Communication alumnus makes it big in Hollywood

Barry H. Waldman fell in love with the movies, interestingly enough, because of radio.

He used to do radio in high school, but when he got to the University of Miami in 1981, his interest started to wane.

He took one film class, and that was it: “I got hooked, I never went back to radio again,” he said.

Now, 17 years after graduating, Waldman is an executive producer in Hollywood.

He has worked on such films as Pearl Harbor, Armageddon and The Rock, and works regularly with Jerry Bruckheimer and Michael Bay, two of Hollywood’s biggest action filmmakers.

“I view the business and career advancement as a master plan-where you start and where you want to get to,” Waldman said.

His latest release was Pearl Harbor, one of 2001’s biggest blockbusters-it has, according to filmonline.com, brought in $198.25 million so far.

Other projects with Bruckheimer films include Gone in 60 Seconds and Armageddon.

Waldman’s latest project is a new film called Down and Under, shot in Sydney and the Australian Outback, and it is scheduled be released in August.

Early in March, Waldman paid a visit to the Cosford Cinema on the Coral Gables campus to participate in the School of Communication’s Communication Week as a panelist discussing working in the film business.

There, for the better part of an hour, along with fellow alumni Jay Tobias and Matt Stein, Waldman talked to students and shared advice on how to make it big in ‘showbiz’.

His first post-UM job was a low-budget horror movie. He was hired as the second assistant director and unit production manager, but those were “titles only,” Waldman said.

“I still picked up the donuts everyday on the way to work while I drove the one winnebago to and from the set. I also had the duty of emptying it at night so we didn’t have to pay the dump fees,” he said.

“It was a long road from graduation to producing, including a couple of turns and U-turns,” Waldman added.

He continued his production career working on a documentary about the war between the Sandinistas and Contras. His work earned him membership into the Director’s Guild of America.

“When I decided it was time to move on to L.A., I made a list of everyone I knew to let them know I was ready to work,” he said.

Finally, Columbia Pictures hired him to work on his first studio movie, The Craft.

“The low budget films in LA are a perfect vehicle to get experience and move up in the business,” Waldman said.

His big break came when he called a producer with whom he had kept in touch and found out about the new movie he was working on-The Rock.

“It was my big chance to step into an A-list picture and show everyone I could handle a big show like this. It was amazing, to experience something on that level,” Waldman said.

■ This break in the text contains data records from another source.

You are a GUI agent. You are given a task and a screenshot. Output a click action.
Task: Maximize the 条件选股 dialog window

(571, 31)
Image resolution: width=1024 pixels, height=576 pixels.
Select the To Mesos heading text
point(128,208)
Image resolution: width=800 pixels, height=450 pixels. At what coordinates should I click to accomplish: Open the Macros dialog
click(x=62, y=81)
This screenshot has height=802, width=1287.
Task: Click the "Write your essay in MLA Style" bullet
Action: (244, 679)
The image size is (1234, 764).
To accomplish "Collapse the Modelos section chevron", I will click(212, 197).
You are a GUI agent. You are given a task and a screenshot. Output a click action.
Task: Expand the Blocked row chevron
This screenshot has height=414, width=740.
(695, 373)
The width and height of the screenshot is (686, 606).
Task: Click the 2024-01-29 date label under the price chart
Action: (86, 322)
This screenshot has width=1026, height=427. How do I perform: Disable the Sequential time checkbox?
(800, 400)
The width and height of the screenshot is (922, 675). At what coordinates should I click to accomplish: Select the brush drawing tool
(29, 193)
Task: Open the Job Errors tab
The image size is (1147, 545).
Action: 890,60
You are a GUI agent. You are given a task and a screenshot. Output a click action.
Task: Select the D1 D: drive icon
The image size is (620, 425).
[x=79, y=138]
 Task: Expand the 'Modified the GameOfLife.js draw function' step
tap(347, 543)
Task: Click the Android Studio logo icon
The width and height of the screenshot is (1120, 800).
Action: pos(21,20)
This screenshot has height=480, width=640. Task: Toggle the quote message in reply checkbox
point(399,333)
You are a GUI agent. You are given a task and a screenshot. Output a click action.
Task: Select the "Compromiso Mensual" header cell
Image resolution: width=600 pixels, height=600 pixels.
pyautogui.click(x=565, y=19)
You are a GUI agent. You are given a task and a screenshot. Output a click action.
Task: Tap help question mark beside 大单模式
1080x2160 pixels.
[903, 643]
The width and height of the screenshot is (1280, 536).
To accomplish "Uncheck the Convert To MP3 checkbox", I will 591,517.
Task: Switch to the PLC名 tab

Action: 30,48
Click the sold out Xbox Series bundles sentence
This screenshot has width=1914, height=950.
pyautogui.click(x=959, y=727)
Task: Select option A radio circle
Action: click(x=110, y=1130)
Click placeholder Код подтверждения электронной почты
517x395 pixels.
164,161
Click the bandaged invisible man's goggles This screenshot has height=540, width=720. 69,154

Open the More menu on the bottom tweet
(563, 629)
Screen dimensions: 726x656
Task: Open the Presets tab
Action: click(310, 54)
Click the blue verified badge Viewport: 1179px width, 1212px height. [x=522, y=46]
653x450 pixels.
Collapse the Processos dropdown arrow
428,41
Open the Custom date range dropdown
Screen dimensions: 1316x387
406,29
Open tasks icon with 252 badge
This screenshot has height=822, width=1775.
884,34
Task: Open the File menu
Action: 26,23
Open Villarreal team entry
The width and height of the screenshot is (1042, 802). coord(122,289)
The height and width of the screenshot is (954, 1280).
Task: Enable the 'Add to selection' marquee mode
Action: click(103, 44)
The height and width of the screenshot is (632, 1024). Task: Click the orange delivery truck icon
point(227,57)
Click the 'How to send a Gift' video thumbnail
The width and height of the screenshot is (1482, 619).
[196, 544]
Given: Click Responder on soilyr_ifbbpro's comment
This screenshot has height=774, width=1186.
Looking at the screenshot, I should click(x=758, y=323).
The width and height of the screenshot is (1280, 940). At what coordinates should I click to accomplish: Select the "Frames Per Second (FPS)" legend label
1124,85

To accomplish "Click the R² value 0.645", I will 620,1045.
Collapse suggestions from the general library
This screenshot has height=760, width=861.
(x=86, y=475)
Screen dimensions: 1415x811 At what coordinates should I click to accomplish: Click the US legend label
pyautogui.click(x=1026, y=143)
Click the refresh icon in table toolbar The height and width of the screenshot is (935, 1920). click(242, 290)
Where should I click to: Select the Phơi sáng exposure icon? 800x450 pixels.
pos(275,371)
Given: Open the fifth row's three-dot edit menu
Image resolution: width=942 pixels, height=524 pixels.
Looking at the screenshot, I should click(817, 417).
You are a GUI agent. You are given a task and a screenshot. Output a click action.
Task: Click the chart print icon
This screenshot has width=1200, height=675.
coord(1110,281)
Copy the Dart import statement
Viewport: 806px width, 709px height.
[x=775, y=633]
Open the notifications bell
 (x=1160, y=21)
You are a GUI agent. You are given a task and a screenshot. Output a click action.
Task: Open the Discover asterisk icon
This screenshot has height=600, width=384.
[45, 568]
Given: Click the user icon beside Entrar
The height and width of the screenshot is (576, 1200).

“To be standing on the set and see Sean Connery standing in front of you and realize what a great opportunity I had was amazing.”

Waldman describes his current job of executive producer as “riding the fence” between the studio and the filmmakers.

“I work with the director and producer to take their creative vision and translate it to the actual making of the movie,” he said. “I have to insure that we’re all making the same movie.”

Waldman suggests students listen to the professors-both in and out of lectures:

“Ralph Clemente was my favorite professor. I found that Ralph told a lot of stories about the film business, and using that as a guide I would remember some of those stories as I was starting out in my career.”